三人が中に入ると店主は売り物を整理しているところだった。
「すまんな店主」
店主は奇妙な客に驚いたがすぐに態度を改める。
「申し訳ありません、店仕舞をしておりまして、扉を閉めるのを忘れていた私の手違いですな」
「このご時世だからな」
ルディは苦笑した。
「ところで何か御用でしょうか」
「ああ、ここに旧い時代のホルンがあったはずだ、それが欲しくてな」
「ホルンですか?たしかに御座いますが」
店主はそれに不信を抱いた様子だ。
若旦那は使用人に来るように促す、すると美しい使用人が店主の前に進み出た。
美しい使用人は美しい声で語り始める。
「お店の展示窓に旧いホルンが飾られていたのを見たことがありますの、旧い楽器を集めるのが趣味でして、でも我がままと思うと旦那様に言い出せなくて、でも万が一の事があれば」
そこで若い使用人は言葉を濁した、すると少しにやけ気味に使用人を見ていた店主の顔が変わる。

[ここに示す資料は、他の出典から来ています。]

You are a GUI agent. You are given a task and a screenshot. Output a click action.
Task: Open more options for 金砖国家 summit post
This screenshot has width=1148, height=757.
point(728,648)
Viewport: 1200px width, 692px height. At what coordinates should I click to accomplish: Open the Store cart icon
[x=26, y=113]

「確かに、あなた方はこの街の御方では無いようですな、少しお待ちを!」
店主は急いで荷物の山をかき分けると古いが立派な革張りのケースを取り出してきた、それを使用人の前に持ってくると蓋を開く、中に単純な作りの小ぶりの金属のホルンが納められていた。

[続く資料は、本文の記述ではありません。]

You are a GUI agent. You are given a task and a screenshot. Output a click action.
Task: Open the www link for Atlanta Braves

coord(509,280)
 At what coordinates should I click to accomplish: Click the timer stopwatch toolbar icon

かなりの年代物で錆が浮いて細かな傷が無数に生じていたが保存状態はかなり良い。
「これで間違いはございませんか?これはテレーゼの南西のエッサラで発掘されたものです、400年前に作られた一品ですよ」
若旦那はそのホルンに展示窓の値段通りの額を気前よく支払った、店主は手のひらに乗せられた帝国金貨に目を見張る。
それを大切にしまい込むと穏やかな微笑みをうかべる。
「商人は利を求めるものですが、売った物が世の為になるのなら喜びは倍になるものです、いわんや歴史的な価値のあるものです、生き延びて後世に残ってほしいと願うものです旦那とお嬢様」
「貴方はこの街に留まるのか?」
若旦那の疑問に店主は苦笑いを浮かべた。
「テレーゼは治安が悪いのです、信用のおける護衛を雇えないと護衛が強盗に変わりますよ、ははは」
「ではこれは?」
若旦那は梱包された商品の山を眺めまわした。
「大きな声では言えませんが地下室に隠してから階段を埋める予定ですよ」
店主は半ば諦めた様に肩をすくめた。
目的を一つ達成した三人は店を出て閑散とした街路に出る。
「次は愛娘殿の店があった場所に行くぞ」
若旦那が後ろを振り返ると後ろの二人を促した。